■ **Supplied passage**
>> begin

The world’s largest antitrust fine in history could land on Apple’s App Store business. The number is Apple’s own. The company calculated it — then refused to give the CCI the data needed to actually impose it.

The Competition Commission of India holds its final hearing today in a case that began with a 2021 complaint from Indian developers. The allegation: Apple forces every app on every iPhone in India to route payments through its proprietary system, then takes a 15-30% cut. The CCI’s investigators agreed back in July 2024. What’s been happening since is a slow-motion fight over how much Apple has to pay.

Why the CCI’s App Store Case Carries a $38 Billion Price Tag

India amended its Competition Act in 2024 to let the CCI calculate penalties on a company’s global turnover — not just Indian revenue. Apple ran the math on its own FY22, FY23, and FY24 worldwide books and disclosed the maximum exposure in a court filing: roughly ₹3.48 lakh crore. The CCI never named that figure. Apple did.

>> end

■ **Dataset content**

>> begin

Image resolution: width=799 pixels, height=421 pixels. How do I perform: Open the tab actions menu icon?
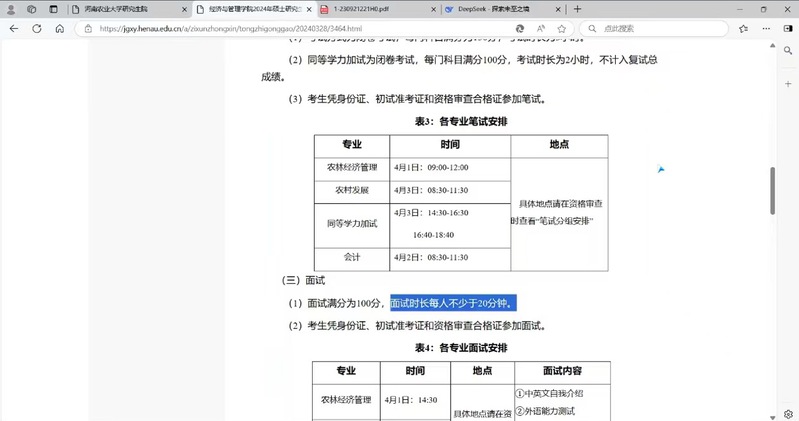tap(54, 9)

>> end

■ **Required tasks**
1. In the article on Apple's App Store case in India, what percentage cut does Apple take on payments routed through its system?
2. Continue the article on Apple's App Store case in India from the point where it ends.

■ **Answers for the exercise**
1. 15-30%

2.
Then Apple stopped cooperating. It hasn’t submitted financial data or even its formal views since October 2024. The Apple that refuses to hand over financials to the CCI is the same Apple that recently won a different fight in India — Apple pushed back against an Indian government mandate to pre-install Aadhaar. Apple has form when it comes to resisting Indian regulators. In November 2025, it challenged the global-turnover rule as unconstitutional in the Delhi High Court — a parallel case meant to gut the penalty framework before the penalty arrives.

What the Delhi High Court Did Three Days Ago

On May 17-18, the court issued a split order that nobody fully won. Apple was told to “fully cooperate” and hand over the financials within two months. The CCI was told it cannot issue a final ruling before July 15. Today’s hearing happens, but the verdict it was meant to produce is now eight weeks away — at the earliest.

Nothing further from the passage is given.